I need to parse pretty big XML in PHP (like 300 MB). How can i do it most effectively?

In particular, i need to locate the specific tags and extract their content in a flat TXT file, nothing more.

+1  A: 

The most efficient way to do that is to create static XSLT and apply it to your XML using XSLTProcessor. The method names are a bit misleading. Even though you want to output plain text, you should use either transformToXML() if you need is as a string variable, or transformToURI() if you want to write a file.

vartec
A: 

Depending on your memory requirements, you can either load it up and parse it with XSLT (the memory-consuming route), or you can create a forward-only cursor and walk the tree yourself, printing the values you're looking for (the memory-efficient route).

fatcat1111
+1  A: 

If it's one or few time job I'd use XML Starlet. But if you really want to do it PHP side then I'd recommend to preparse it to smaller chunks and then processing it. If you load it via DOM as one big chunk it will take a lot of memory. Also use CLI side PHP script to speed things up.

raspi
+6  A: 

You can read and parse XML in chunks with an old-school SAX-based parsing approach using PHP's xml parser functions.

Using this approach, there's no real limit to the size of documents you can parse, as you simply read and parse a buffer-full at a time. The parser will fire events to indicate it has found tags, data etc.
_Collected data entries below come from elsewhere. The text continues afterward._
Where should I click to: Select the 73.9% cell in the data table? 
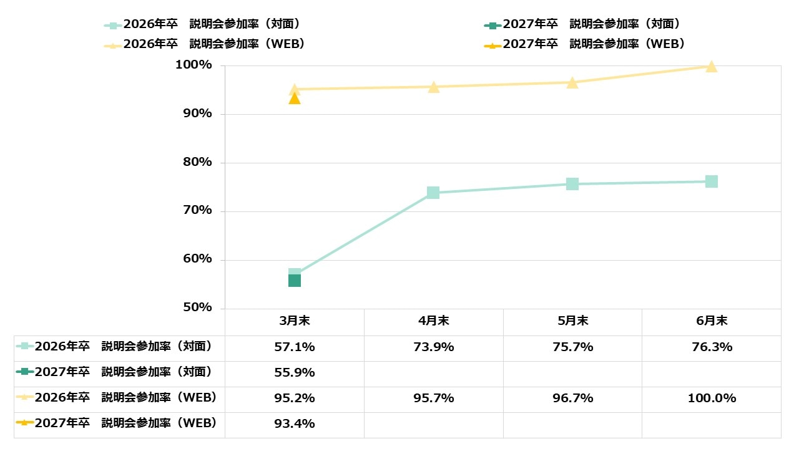[x=434, y=347]
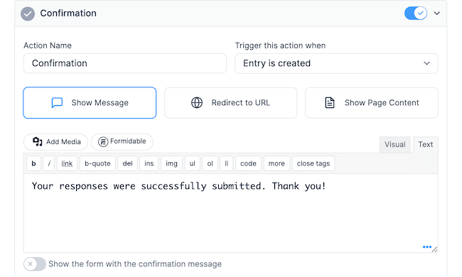Click the Action Name input field
The height and width of the screenshot is (277, 462).
point(125,63)
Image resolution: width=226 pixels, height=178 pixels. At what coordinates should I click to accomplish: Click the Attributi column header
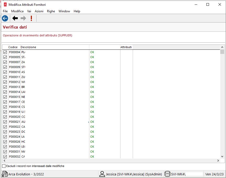click(x=126, y=47)
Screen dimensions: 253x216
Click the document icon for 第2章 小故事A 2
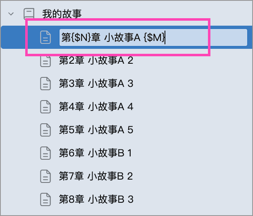45,61
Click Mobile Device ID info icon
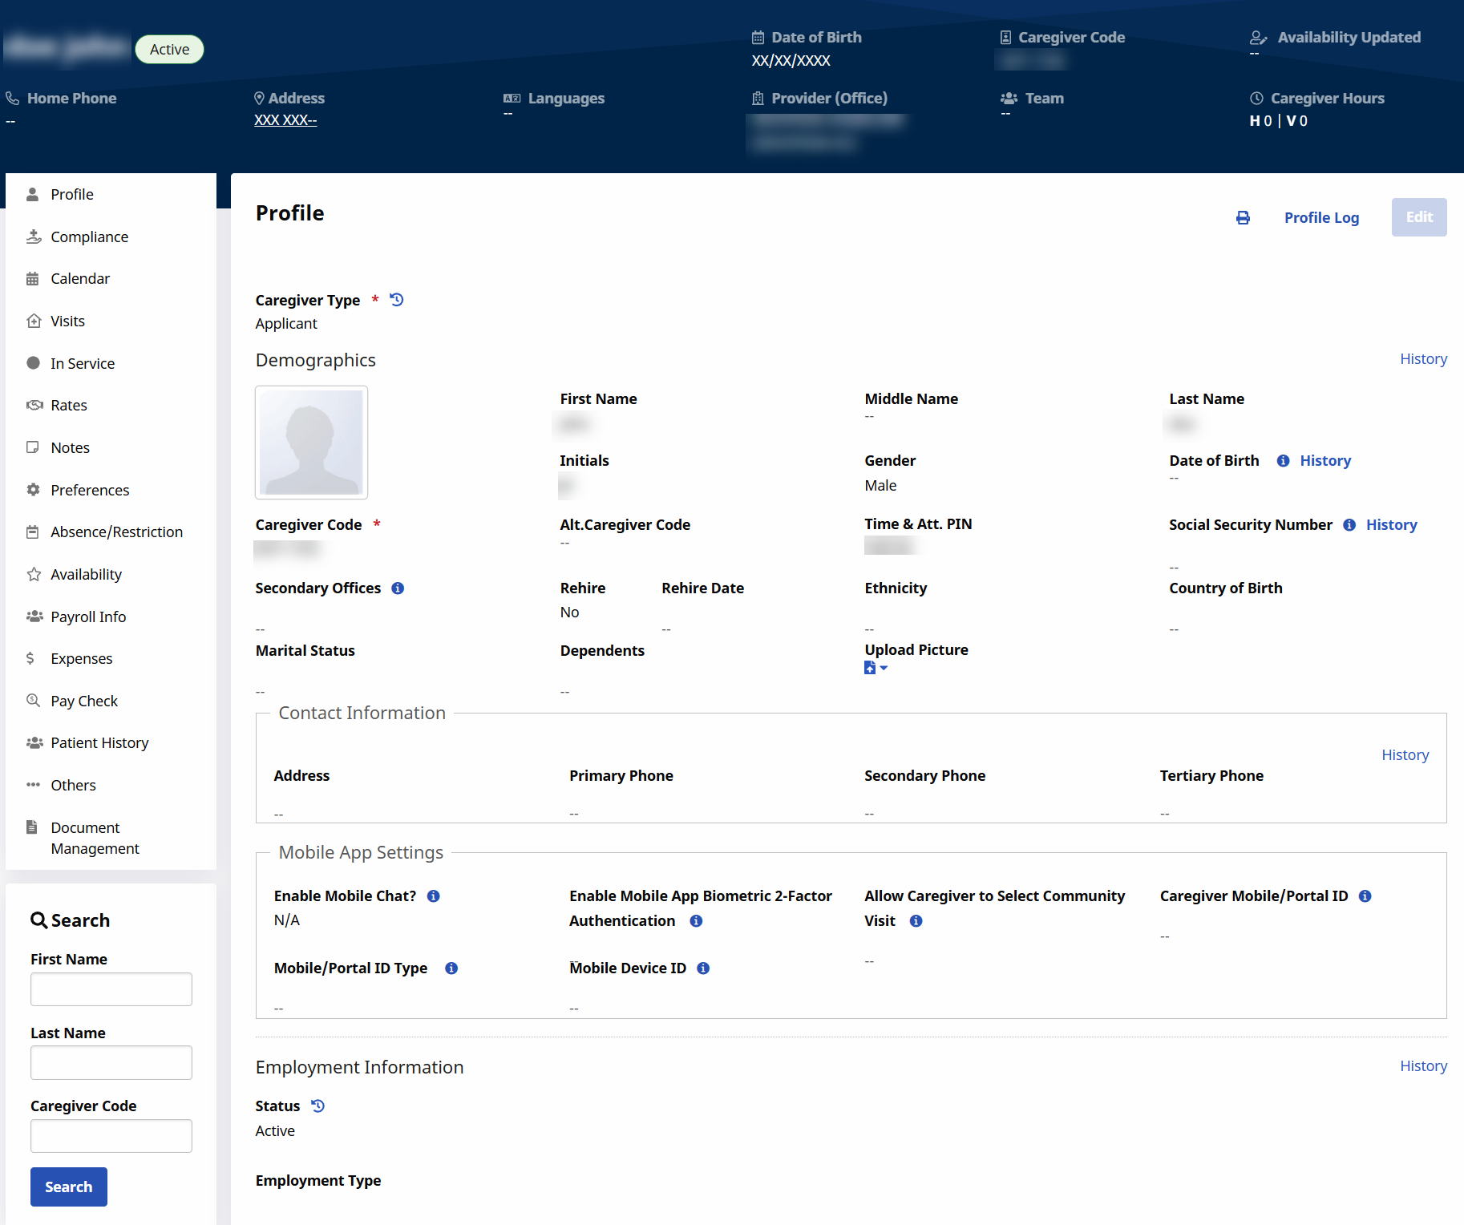 coord(703,968)
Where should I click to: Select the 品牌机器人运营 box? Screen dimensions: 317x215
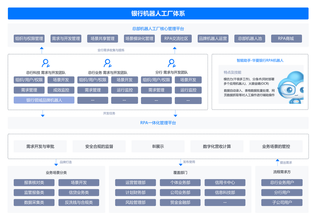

There's a simple example in the manual which shows how to pick up start and end of tags. For your purposes you might also want to use xml_set_character_data_handler so that you pick up on the text between tags also.

Paul Dixon
A: 

This is what SAX was designed for. SAX has a low memory footprint reading in a small buffer of data and firing events when it encounter elements, character data etc.

It is not always obvious how to use SAX, well it wasn't to me the first time I used it but in essence you have to maintain your own state and view as to where you are within the document structure so generally you will end up with variables describing what section of the document you are in e.g. inFoo, inBar etc which you set when you encounter particular start/end elements.

There is a short description and example of a sax parser here

Steve Weet
A: 

Pull parsing is the way to go. This way it's memory-efficient AND easy to process. I have been processing files that are as large as 50 Mb or more.

A: 

Problem solved by generating XSL w/ XMLStarlet and then applying it with Xalan/Xerces. Thanks for your help.